■ **PASSAGE TO READ**:

Monday, December 17, 2012

Cafe Jubilee, Gozo


via @jessinmalta instagram

This is the 'original' Jubilee, located in Victoria Gozo. The one with the 'Thirst Come Thirst Served' umbrella on its vaulted, stone ceiling (how fabulous is that?)

There are three Cafe Jubilees in Malta and Gozo, located in Victoria, Gzira, and Valletta. I've frequented them all, and can't get enough of their eclectic decor, 1940's French music, and their pure and simple, delicious food. Nanna's ravioli is always a favourite, and so are the cheese platters, bagels, and sandwiches.


In my opinion, these restaurants have the coziest atmospheres on the island. And friendly service to boot. They also have free Wifi (ask for the password), and are the perfect place to settle down for a few hours with the Sunday paper, your laptop, or your lover.




Looking back, it was an appropriate time for Mike and I to visit Jubilee. The last time we shared a Jubilee cheese platter (which is always superb and always too big) we had just signed the lease on our new flat. It was celebratory cheese, and we were on cloud nine. We got the flat we always wanted, in a location we loved, at a great price. Life couldn't get any better.

■ **EXTRACTED RECORDS**:
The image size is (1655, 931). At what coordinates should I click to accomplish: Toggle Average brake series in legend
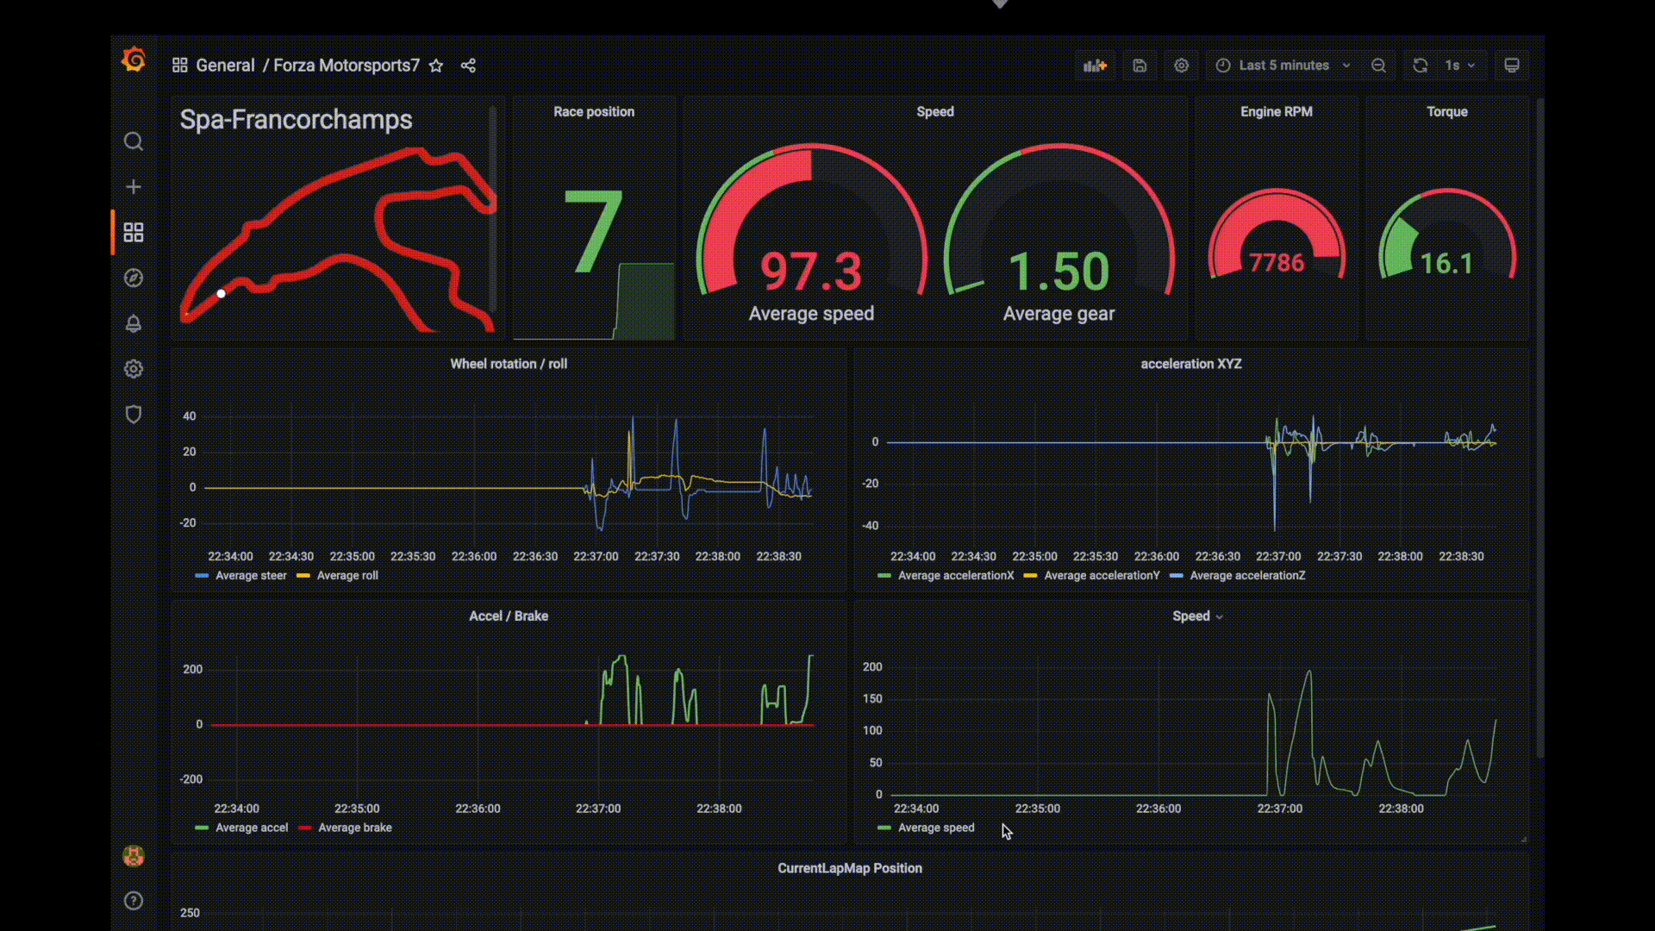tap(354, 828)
* * *
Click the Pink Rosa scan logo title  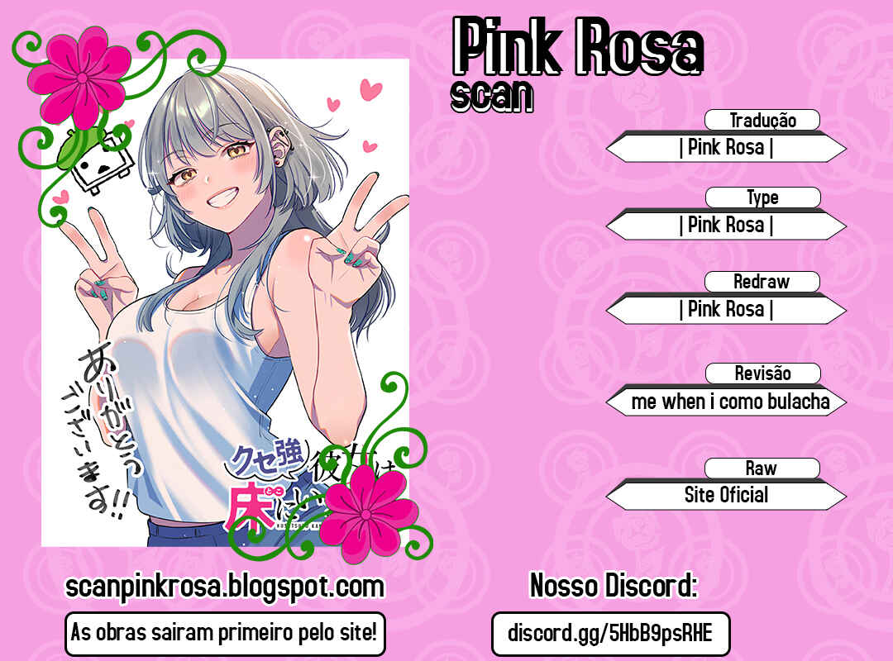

■ **PROMPT**: In the blog post about Cafe Jubilee, retype the passage word for word, starting with "There are three" and going on through "or your lover.".

■ **TASK SOLUTION**:
There are three Cafe Jubilees in Malta and Gozo, located in Victoria, Gzira, and Valletta. I've frequented them all, and can't get enough of their eclectic decor, 1940's French music, and their pure and simple, delicious food. Nanna's ravioli is always a favourite, and so are the cheese platters, bagels, and sandwiches.


In my opinion, these restaurants have the coziest atmospheres on the island. And friendly service to boot. They also have free Wifi (ask for the password), and are the perfect place to settle down for a few hours with the Sunday paper, your laptop, or your lover.